Counting ISAs' instructions isn't a trivial task, as one could think about.
For example, you stated that the 68k has only 56 instructions. However I assume that you count ADD.B, ADD.W and ADD.L (and a future ADD.Q) as a single instruction, whereas the ALU is very likely to have 3 different "sub ALUs" to perform those computations.
Same for x86: I assume that they are counting all instructions of one of the last x86 processors. Whereas we know that x86 means 8086, 80186, 80286, ..., which far fewer instructions compared to the last processors.

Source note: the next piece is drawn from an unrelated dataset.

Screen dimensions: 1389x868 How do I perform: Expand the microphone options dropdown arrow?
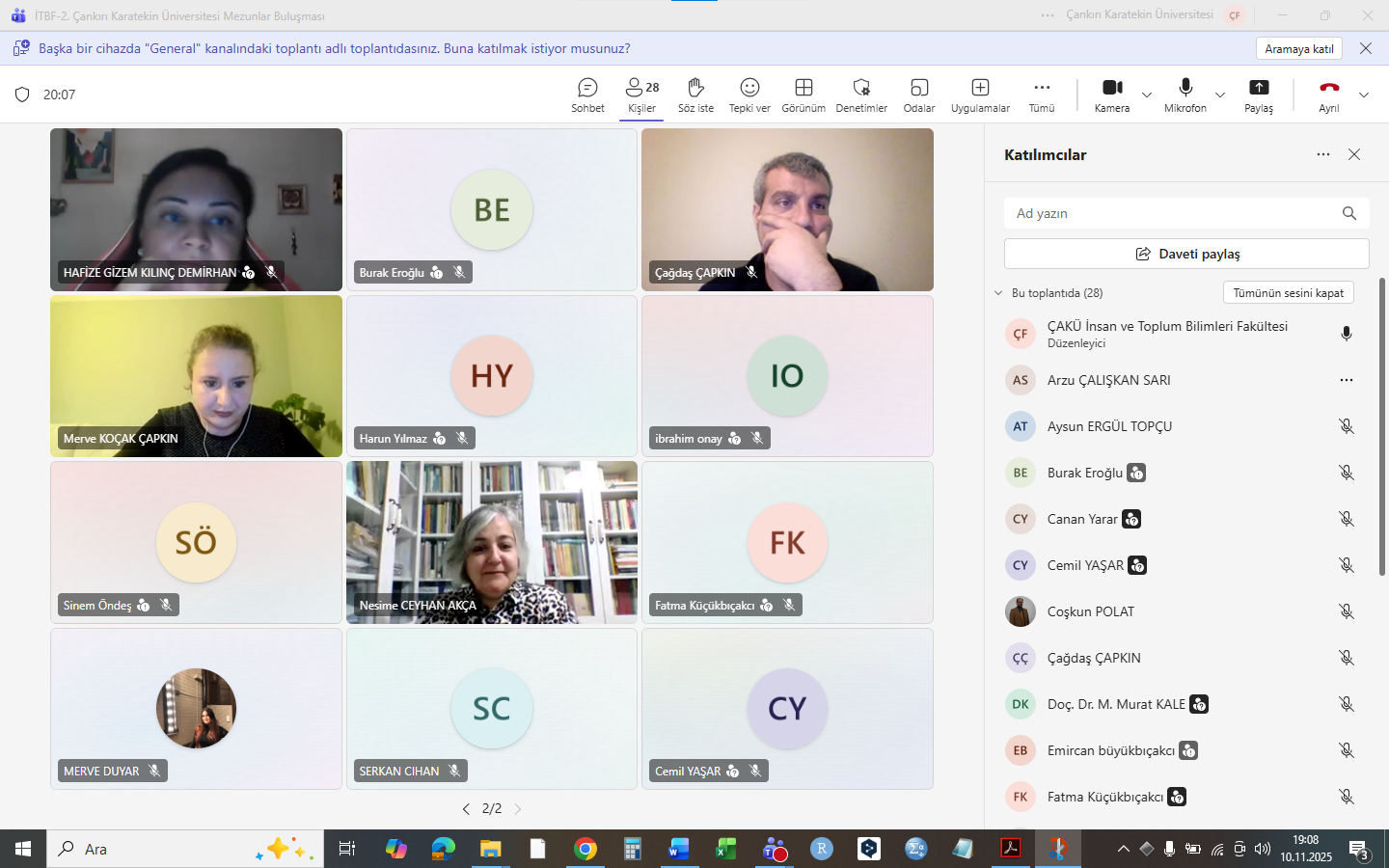1220,95
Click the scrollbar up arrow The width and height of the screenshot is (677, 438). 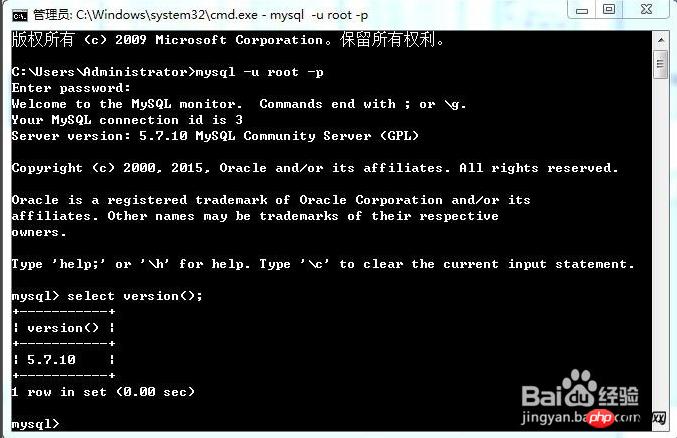(660, 41)
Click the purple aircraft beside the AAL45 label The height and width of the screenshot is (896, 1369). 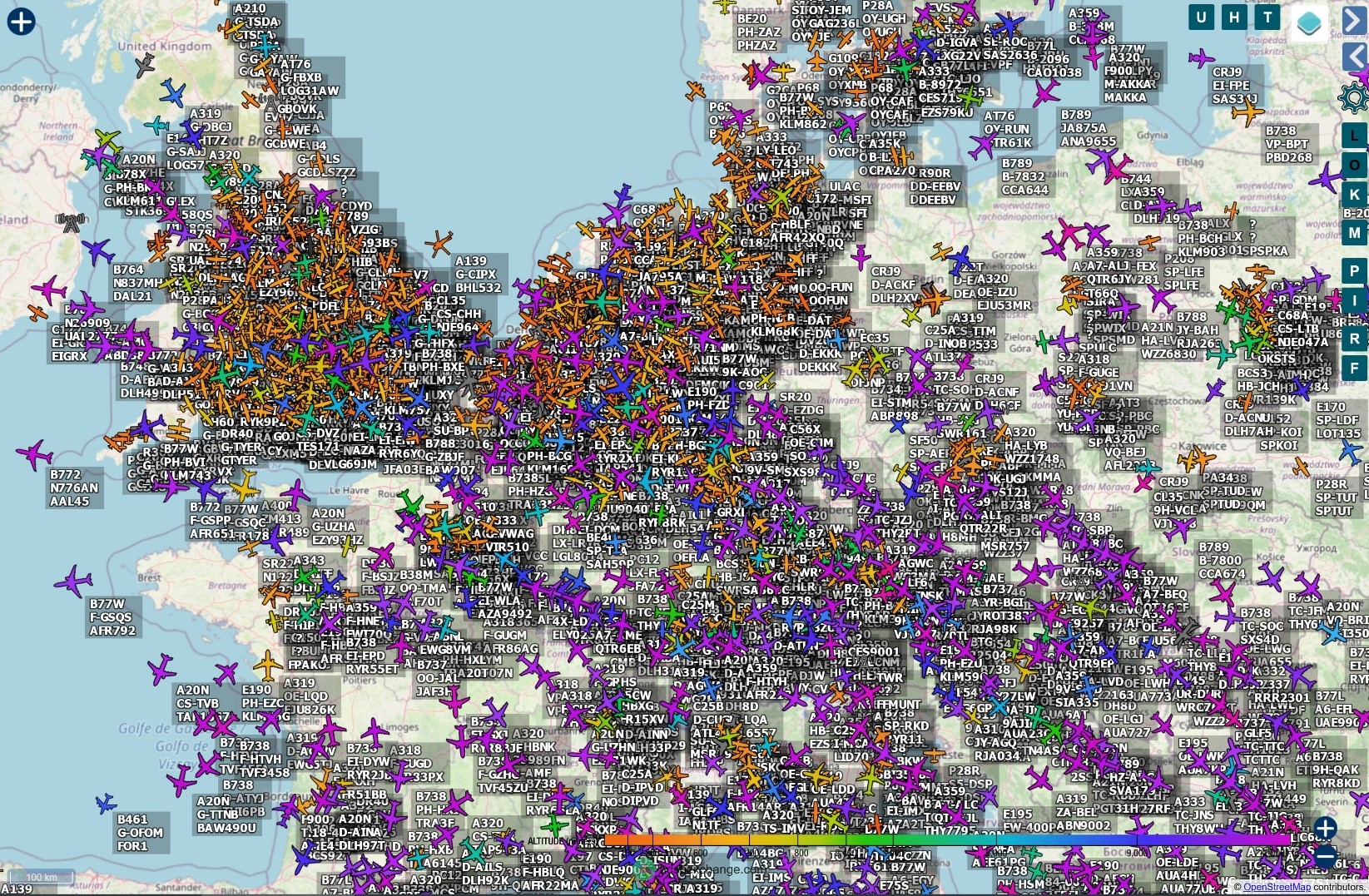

It also depends on how you "group" the instructions. For example, my NEx64T ISA is source-level compatibile with both x86 and x64. However it has much lower instructions because I've grouped all SIMD instructions by their "base" ones. Taking the ADD instructions, my ?ADD (with ? which defines the vector register size: MMX, scalar or packed SSE, scalar or packed AVX/AVX-512/AVX-512, or packed length-agnostic) maps in one instruction all the following x86/x64 ones:
VADDPD, VADDPS, VADDSD, VADDSS, VPADDB, VPADDW, VPADDD, VPADDQ ADDPD, ADDPS, ADDSD, ADDSS, PADDB, PADDW, PADDD, PADDQ
To add more on this topic, this ?ADD it's just a "base" instruction, because and beside it's normal usage it can also be used in other ways. For example, as mem-mem-reg and with reg that can be freely positioned everywhere:
VADD.D [R0 + R1 * 8 + 0x12345678],V0,[R4]+
Another example, it can be used by operating directly on memory using the famous REP extension:
REP VADD.D [RDI]+,[RSI]-,[RBX]+
Vector reduction is also possible:
REP VADD.D RAX,[RSI]+
How do you count all those? As different instructions? To me it's just one instruction which is "more versatile".
|
I agree. It is difficult to count the number of instructions as minor or major variations may or may not be counted. I knew some ISA instruction counts from various sources and Googled the rest for fun. The number is mostly meaningless but it does give a general idea of how many instructions these ISAs have, more instructions do use more transistors limiting how small cores can scale and RISC stands for Reduced Instruction Set Computer so the number of instructions are important to judge RISC ISAs.
cdimauro Quote:
Are you sure that it's the uCode?
|
The pipeline shows uCode pages feeding a uCode sequencer perhaps to expand instructions in the decode stage before feeding into RISC Pipeline Control. It's possible some SuperH cores do not use uCode but it may be the easiest way to handle some 68k like features, especially if Hitachi had the 68000 uCode to look at.
cdimauro Quote:
Maybe more, if you consider that he added also instruction fusing, which requires more analysis for the decoded instructions to be able to understand if/how they could be fused.
|
ColdFire v4 and v5 do instruction fusing/folding. Even the 68060 uses a very simple form for predicted branches. It wouldn't necessarily require another stage if kept simple. It may be possible to do it at the early decode stage on the 68060 which wouldn't affect the execution pipelines do to the decoupled instruction buffer. Without an instruction buffer, Gunnar may do it at the instruction dispatch/issue stage but either way it may be possible to do it at least partially in parallel. Deeper logic slowing the electricity through many gates is what creates timing problems where wider but shallower logic allows parallelism with all the cheap transistors today.
cdimauro Quote:
For compressed FP immediates do you mean that you load single precision FP immediate and then you use it in subsequent FP instructions?
|
No. Let's say we want to add 1.5 to FP0 and we are using double precision for the variable.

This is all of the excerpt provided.